A team of scientists has uncovered dozens of novel genes involved in resistance to therapies that harness the immune system to fight cancer.

Neville Sanjana (left) and a member of his lab with a laptop and microscope
Professor Neville Sanjana, core faculty member at the New York Genome Center, assistant professor of biology, New York University, and assistant professor of neuroscience and physiology at NYU School of Medicine, with a Sanjana Lab team member. Image courtesy of the New York Genome Center.

A team of scientists has uncovered dozens of novel genes involved in resistance to therapies that harness the immune system to fight cancer. The findings, which appear in the journal Nature, enhance our understanding of why some cancers are resistant to immunotherapy.

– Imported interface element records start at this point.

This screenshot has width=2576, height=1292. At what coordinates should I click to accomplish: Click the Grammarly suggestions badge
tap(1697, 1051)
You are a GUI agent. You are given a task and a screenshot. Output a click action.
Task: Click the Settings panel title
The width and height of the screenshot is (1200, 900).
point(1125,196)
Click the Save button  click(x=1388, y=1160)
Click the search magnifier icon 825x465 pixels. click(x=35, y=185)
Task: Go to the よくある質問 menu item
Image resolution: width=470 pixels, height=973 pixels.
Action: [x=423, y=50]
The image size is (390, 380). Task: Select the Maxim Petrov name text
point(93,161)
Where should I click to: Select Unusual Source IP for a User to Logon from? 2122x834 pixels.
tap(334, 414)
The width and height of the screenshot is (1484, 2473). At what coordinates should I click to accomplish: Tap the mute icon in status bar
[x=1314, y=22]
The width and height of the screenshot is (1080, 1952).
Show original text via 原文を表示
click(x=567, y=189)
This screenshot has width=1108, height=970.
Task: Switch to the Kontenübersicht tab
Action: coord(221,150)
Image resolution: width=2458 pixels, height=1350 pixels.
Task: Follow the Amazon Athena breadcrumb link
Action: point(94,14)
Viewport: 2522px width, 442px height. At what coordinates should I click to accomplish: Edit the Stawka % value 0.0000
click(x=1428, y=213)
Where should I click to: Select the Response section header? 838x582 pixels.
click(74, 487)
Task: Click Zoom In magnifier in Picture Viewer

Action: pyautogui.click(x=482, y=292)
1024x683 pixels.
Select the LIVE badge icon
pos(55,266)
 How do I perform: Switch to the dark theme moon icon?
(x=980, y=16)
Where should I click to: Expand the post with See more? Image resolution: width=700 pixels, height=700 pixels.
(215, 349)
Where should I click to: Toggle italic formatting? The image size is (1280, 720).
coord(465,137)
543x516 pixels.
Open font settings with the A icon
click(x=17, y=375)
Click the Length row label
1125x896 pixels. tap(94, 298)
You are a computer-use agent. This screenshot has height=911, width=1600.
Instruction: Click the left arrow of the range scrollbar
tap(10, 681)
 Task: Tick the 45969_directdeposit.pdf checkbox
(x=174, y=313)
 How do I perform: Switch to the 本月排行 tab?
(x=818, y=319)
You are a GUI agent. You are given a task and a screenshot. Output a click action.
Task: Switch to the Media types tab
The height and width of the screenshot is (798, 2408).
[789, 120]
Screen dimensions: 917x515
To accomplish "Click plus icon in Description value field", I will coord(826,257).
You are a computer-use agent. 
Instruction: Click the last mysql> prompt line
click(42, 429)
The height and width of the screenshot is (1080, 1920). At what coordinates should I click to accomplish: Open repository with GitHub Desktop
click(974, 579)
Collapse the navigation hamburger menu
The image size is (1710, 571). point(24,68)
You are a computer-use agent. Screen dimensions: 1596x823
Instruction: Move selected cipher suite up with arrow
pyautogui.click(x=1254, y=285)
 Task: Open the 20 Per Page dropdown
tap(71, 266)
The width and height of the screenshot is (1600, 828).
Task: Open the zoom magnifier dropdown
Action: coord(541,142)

“We cast a wide, deep net and conducted an unbiased survey of all of the 19,000 genes in the cancer’s genome – not just the genes that are known to be involved in creating immunotherapy-resistant tumors,” explains the study’s senior author, Nicholas P. Restifo, a senior investigator at the National Cancer Institute. “The big surprise was that we found many news genes that we never suspected could potentially be involved in preventing the immune system from killing cancer cells.”

The investigators, including co-first author, NYU’s Neville Sanjana, developed a novel use of a gene editing technique, a ‘two-cell type’ CRISPR assay system (2CT CRISPR) that specifically examines how genetic mutations in one cell can affect the interaction between two different cell types.

CRISPR technology allows for the editing of genomes by altering DNA sequences and modifying gene function.

“We were very encouraged by the hits from the 2CT CRISPR screen in pinpointing which genes are involved in immunotherapy resistance, as well as revealing so many novel genes,” says Sanjana, core faculty member at the New York Genome Center and assistant professor in NYU’s Department of Biology and Neuroscience and Physiology at NYU School of Medicine. “For example, the top two hits — HLA and B2M — form a complex that is required for antigen presentation and thus required for the T cells to see and attack the cancer.”

The study was aimed at linking the loss of the ability to kill tumor cells with the failure of immunotherapy. The researchers reported that this large gene list uncovered by 2CT CRISPR could serve as a “blueprint” to study the emergence of tumor resistance and eventually lead to more effective immunotherapy treatments for patients.

The innovative 2CT CRISPR screen consisted of human T cells, often referred to as ‘the executioners’ because of the key role they play in attacking cancer, as effectors and human melanoma tumor cells as targets. The melanoma cells were modified by CRISPR and then tested for resistance by applying T cells. Researchers were able to identify which loss-of-function mutations in melanoma reduced the effectiveness of the T cells and led to immunotherapy-resistant tumors.

One of the genes without a previously established role in cancer immunotherapy that the investigators identified was APLNR. The product of this gene is a protein called the apelin receptor, and the study demonstrated for the first time its connection to the JAK-STAT pathway, known to be important for immune response.

The Nature study, the researchers observe, demonstrates that loss of APLNR in a mouse cancer model results in poor prognosis and blocks effective treatment through immunotherapy.